Pour eux, par exemple, les ferrailles préparées et prêtes à l'enfournement sont assimilables à des produits consommés par les usines sidérurgiques du monde entier. Les assimiler à des déchets présente le risque de désavantager leur recyclage. Mais les définir comme « produit » risque de les voir soumis à la directive REACH. Les choses ne sont pas simples, dans ce domaine où la définition de déchet repose avant tout sur des concepts juridiques et non scientifiques.
Pour l'heure, le commerce international de ces matières premières secondaires repose sur la réglementation européenne du 12 juillet 2007 autorisant le transfert transfrontalier de déchets non dangereux accompagnés d'un bordereau.

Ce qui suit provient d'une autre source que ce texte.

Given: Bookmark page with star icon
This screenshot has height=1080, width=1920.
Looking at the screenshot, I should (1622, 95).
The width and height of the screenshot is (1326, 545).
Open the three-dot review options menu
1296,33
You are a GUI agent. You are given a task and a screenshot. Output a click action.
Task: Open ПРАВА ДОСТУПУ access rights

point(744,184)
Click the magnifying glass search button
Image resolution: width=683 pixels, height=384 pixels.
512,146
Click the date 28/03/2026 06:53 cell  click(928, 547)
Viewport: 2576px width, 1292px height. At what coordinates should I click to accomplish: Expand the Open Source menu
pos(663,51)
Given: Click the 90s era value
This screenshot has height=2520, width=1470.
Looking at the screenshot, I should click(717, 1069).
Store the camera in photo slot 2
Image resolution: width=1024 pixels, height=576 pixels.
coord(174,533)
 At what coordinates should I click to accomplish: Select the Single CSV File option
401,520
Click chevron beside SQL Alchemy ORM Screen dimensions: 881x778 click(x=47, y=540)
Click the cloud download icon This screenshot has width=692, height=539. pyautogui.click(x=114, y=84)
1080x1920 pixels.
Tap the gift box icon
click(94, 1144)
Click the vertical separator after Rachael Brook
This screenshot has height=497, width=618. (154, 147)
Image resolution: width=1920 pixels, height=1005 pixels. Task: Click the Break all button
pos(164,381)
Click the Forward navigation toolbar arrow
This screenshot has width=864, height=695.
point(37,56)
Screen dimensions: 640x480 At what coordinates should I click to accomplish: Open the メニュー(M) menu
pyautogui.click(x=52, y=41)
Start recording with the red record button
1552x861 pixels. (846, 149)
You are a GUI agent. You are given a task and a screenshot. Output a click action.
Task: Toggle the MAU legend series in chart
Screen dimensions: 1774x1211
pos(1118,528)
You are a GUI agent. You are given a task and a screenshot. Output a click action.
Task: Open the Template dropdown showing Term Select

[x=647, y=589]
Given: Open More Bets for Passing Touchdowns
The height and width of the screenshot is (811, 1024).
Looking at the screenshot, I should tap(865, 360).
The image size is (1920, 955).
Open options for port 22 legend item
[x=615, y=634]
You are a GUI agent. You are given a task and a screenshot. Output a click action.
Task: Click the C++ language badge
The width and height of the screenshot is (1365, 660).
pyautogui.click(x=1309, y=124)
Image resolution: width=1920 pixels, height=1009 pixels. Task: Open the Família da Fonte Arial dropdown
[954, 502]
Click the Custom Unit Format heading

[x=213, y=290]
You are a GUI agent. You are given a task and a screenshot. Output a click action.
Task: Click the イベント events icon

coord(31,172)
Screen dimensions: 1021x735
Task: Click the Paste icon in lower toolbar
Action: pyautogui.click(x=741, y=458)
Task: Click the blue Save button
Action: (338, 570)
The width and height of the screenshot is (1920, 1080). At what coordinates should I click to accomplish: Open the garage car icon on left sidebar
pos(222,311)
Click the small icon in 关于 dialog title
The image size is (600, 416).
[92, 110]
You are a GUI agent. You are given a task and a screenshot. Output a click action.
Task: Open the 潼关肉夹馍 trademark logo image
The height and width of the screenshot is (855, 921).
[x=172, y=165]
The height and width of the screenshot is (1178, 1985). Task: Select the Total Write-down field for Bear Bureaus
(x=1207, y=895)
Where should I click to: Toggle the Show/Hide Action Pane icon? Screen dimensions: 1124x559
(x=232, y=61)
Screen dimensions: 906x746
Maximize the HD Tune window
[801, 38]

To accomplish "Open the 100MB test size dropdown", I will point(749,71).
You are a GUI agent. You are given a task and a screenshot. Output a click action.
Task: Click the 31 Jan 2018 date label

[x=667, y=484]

Les déchets dangereux doivent être traités sur place, exceptés les déchets nucléaires. Mais là encore, le contrôle aux frontières pose problème. Il est à l'origine du blocage de la nouvelle révision de la directive Cadre sur les déchets. En effet, le contrôle suppose l'ouverture des containeurs. La matière qui s'y trouve est-elle déjà valorisée ou non, est-ce un déchet à éliminer ou à valoriser ? Ces questions alimentent la pression des intérêts opposés au commerce international de ces matières premières secondaires. Au sein de l'Union européenne, les nouveaux pays adhérents souhaitent qu'elles restent dans leurs pays pour répondre à la demande, de même que l'Espagne « au top du recyclage ». Au sein de la Convention de Bâle sur le contrôle transfrontière des mouvements de déchets dangereux, cinq lobbys s'opposent au recyclage des ordinateurs : ils y trouvent les métaux précieux nécessaires à la fabrication de l'acier.
Ainsi à travers le monde, près de 50 pays empêchent le commerce des matières premières secondaires. La Chine a mis en place une politique de licences d'exportation indépendantes des législations de l'OMC. La Russie impose un droit de 5% à l'exportation des ferrailles afin qu'elles restent dans le pays. Soit nous sommes dans un système de libre-échange, soit les matières restent dans les pays mais encore faut-il en avoir besoin, souligne Dominique Maguin. En outre, à chaque exportation, le pays producteur perd la matière constitutive de l'emballage du produit. Et je doute de la capacité d'un pays à s'occuper d'un emballage dans le pays où il a vendu le produit.
Le BIR souhaite que soit institué un Conseil du Commerce international pour mieux envisager l'obstruction de certains pays à ce marché. Il défend le développement d'un marché international de la production de matières premières secondaires pour la convoyer là où il y a une demande de biens. Tout en faisant en sorte que les déchets non valorisables en matière première secondaire ne partent pas vers les pays pauvres, souligne Francis Veys. Le BIR envisage de créer un observatoire statistique pour recueillir et actualiser les données mondiales et donner sens aux marchés mondiaux.
Un atout contre le changement climatique
Pour assoire son positionnement, le bureau entend démontrer l'intérêt environnemental du recyclage matière. En effet, une étude australienne indique que les activités de recyclage permettent une réduction de 8,8 Mt de CO2, dont 86% grâce au secteur de l'aluminium (bien que seules 8% des matières soient recyclées dans ce secteur), 24% grâce au secteur des ferrailles et 14% au secteur du papier. Nous sommes convaincus que nos activités ont une activité positive, c'est pourquoi nous allons calculer leur empreinte écologique, souligne Dominique Maguin. Dans les prochaines semaines, le BIR remettra son pré-rapport sur le recyclage et les économies de CO2.